==== Source data

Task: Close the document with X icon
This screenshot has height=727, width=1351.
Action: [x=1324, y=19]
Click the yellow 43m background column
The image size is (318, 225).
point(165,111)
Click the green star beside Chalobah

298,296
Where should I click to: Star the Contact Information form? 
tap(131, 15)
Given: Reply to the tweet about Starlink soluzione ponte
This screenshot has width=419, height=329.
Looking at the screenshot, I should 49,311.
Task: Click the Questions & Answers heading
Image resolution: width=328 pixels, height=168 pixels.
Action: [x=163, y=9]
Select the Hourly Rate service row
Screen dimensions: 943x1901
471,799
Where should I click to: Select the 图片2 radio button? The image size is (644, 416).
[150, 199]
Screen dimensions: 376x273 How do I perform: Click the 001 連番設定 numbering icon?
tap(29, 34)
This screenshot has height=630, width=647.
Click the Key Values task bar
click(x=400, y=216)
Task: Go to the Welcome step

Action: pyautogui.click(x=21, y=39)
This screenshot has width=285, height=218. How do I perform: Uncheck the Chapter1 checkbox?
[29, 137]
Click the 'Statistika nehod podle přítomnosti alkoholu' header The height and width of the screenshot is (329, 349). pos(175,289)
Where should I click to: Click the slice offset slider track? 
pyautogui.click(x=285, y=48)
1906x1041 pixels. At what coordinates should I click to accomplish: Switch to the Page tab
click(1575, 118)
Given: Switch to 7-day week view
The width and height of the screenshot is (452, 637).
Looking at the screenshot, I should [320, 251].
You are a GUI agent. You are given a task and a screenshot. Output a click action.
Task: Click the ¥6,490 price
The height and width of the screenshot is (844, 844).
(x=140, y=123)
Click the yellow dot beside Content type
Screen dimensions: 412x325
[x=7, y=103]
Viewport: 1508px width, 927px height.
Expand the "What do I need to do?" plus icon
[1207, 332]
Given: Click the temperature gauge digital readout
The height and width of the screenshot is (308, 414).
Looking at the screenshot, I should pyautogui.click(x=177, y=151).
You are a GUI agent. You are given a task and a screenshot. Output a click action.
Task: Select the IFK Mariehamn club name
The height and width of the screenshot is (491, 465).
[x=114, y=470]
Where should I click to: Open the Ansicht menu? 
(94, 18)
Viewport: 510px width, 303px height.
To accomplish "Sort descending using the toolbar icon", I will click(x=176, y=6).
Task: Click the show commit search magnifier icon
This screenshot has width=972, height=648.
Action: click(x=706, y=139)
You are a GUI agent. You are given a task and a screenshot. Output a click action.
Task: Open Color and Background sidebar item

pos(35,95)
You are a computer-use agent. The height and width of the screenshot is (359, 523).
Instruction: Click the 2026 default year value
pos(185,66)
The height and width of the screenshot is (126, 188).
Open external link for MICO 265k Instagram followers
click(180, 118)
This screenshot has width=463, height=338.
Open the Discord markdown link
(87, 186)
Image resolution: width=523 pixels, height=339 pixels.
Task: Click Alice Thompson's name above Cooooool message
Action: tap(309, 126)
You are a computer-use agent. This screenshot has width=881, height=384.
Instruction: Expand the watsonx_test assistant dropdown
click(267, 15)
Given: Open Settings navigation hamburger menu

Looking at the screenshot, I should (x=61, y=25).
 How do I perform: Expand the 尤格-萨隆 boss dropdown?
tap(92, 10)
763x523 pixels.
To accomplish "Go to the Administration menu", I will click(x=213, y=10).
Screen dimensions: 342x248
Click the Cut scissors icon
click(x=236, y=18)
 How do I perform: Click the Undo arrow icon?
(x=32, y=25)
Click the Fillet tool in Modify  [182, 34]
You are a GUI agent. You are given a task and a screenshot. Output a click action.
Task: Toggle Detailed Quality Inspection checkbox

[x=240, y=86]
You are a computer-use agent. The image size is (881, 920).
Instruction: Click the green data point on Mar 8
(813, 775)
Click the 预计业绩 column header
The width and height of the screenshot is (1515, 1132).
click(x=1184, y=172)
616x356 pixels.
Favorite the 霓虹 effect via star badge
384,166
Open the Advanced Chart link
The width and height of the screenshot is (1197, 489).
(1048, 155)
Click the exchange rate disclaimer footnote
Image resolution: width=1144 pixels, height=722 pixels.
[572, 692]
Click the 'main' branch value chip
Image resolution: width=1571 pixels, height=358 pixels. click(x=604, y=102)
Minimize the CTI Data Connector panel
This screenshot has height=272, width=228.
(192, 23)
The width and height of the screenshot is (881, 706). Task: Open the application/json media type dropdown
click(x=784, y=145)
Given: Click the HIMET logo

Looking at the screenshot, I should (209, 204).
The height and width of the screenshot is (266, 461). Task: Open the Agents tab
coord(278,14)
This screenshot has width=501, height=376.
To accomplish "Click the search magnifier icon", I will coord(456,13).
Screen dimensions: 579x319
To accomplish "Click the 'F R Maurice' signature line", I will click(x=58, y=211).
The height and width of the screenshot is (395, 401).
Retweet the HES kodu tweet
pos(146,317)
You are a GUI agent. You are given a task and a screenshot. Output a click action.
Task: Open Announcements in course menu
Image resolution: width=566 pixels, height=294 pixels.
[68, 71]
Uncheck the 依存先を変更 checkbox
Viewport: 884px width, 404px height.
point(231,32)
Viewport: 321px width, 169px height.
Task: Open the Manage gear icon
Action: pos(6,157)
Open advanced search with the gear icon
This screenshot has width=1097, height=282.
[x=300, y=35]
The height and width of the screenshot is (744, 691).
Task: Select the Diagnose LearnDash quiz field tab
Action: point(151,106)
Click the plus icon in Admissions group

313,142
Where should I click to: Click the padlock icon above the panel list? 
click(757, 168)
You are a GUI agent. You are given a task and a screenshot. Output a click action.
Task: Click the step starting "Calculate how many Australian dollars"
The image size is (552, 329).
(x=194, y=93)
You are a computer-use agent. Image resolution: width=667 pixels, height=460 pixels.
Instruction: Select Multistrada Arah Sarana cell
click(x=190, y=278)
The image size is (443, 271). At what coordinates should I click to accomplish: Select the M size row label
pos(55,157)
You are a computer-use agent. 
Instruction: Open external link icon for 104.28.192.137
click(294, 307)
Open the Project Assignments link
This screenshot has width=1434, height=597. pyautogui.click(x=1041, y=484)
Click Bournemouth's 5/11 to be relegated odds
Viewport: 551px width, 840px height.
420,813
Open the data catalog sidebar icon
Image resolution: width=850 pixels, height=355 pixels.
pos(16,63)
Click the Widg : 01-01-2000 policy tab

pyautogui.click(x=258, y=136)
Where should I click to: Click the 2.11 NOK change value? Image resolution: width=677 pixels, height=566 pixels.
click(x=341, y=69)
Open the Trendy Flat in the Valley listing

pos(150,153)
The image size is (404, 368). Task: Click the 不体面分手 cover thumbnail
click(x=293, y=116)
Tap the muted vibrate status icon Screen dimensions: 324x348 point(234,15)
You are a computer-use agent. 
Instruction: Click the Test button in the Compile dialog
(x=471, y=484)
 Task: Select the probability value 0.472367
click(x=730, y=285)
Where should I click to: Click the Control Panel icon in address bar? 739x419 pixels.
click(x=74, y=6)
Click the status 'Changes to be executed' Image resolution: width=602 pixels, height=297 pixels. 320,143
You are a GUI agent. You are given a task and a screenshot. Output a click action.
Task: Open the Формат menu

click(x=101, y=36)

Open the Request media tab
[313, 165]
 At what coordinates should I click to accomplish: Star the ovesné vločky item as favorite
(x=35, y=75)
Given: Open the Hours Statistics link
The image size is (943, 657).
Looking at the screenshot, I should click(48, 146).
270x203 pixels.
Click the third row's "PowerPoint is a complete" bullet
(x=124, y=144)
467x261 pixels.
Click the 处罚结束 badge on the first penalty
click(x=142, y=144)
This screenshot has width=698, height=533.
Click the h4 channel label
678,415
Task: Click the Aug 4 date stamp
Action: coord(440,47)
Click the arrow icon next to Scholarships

========

> [Work order] In the answer, return exactly the lines from the line containing "Click the h4 channel label" to the end of the records above, and no others.

> [Written answer]
Click the h4 channel label
678,415
Task: Click the Aug 4 date stamp
Action: coord(440,47)
Click the arrow icon next to Scholarships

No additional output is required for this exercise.